Stored data:
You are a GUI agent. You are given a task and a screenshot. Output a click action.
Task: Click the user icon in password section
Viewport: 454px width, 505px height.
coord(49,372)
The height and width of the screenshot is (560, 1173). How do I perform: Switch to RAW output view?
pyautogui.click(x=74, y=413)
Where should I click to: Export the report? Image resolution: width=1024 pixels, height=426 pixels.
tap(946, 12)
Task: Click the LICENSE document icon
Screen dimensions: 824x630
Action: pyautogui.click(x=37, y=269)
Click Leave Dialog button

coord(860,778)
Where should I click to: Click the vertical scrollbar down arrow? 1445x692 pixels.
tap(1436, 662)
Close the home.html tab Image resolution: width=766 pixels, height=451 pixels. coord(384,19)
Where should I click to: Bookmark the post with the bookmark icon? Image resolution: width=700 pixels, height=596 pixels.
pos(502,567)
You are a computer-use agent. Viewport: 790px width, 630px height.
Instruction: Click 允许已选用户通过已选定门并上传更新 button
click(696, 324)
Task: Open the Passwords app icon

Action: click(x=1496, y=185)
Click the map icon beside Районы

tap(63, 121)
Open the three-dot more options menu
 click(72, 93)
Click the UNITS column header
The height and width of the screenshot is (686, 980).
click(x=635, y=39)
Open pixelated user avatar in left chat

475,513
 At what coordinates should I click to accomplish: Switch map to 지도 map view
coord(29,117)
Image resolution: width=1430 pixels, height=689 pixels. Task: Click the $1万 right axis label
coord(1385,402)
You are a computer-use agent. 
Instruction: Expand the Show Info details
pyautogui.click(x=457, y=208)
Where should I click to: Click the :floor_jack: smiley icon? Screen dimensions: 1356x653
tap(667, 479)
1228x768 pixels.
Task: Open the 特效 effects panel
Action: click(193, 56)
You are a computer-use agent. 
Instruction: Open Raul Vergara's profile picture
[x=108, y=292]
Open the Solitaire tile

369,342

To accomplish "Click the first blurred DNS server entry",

## Problem
Write out the line containing "Open the three-dot more options menu" and every line after it through the end of the entries. Keep each one exactly as it is, and add nothing.

## Written answer
Open the three-dot more options menu
 click(72, 93)
Click the UNITS column header
The height and width of the screenshot is (686, 980).
click(x=635, y=39)
Open pixelated user avatar in left chat

475,513
 At what coordinates should I click to accomplish: Switch map to 지도 map view
coord(29,117)
Image resolution: width=1430 pixels, height=689 pixels. Task: Click the $1万 right axis label
coord(1385,402)
You are a computer-use agent. 
Instruction: Expand the Show Info details
pyautogui.click(x=457, y=208)
Where should I click to: Click the :floor_jack: smiley icon? Screen dimensions: 1356x653
tap(667, 479)
1228x768 pixels.
Task: Open the 特效 effects panel
Action: click(193, 56)
You are a computer-use agent. 
Instruction: Open Raul Vergara's profile picture
[x=108, y=292]
Open the Solitaire tile

369,342

To accomplish "Click the first blurred DNS server entry",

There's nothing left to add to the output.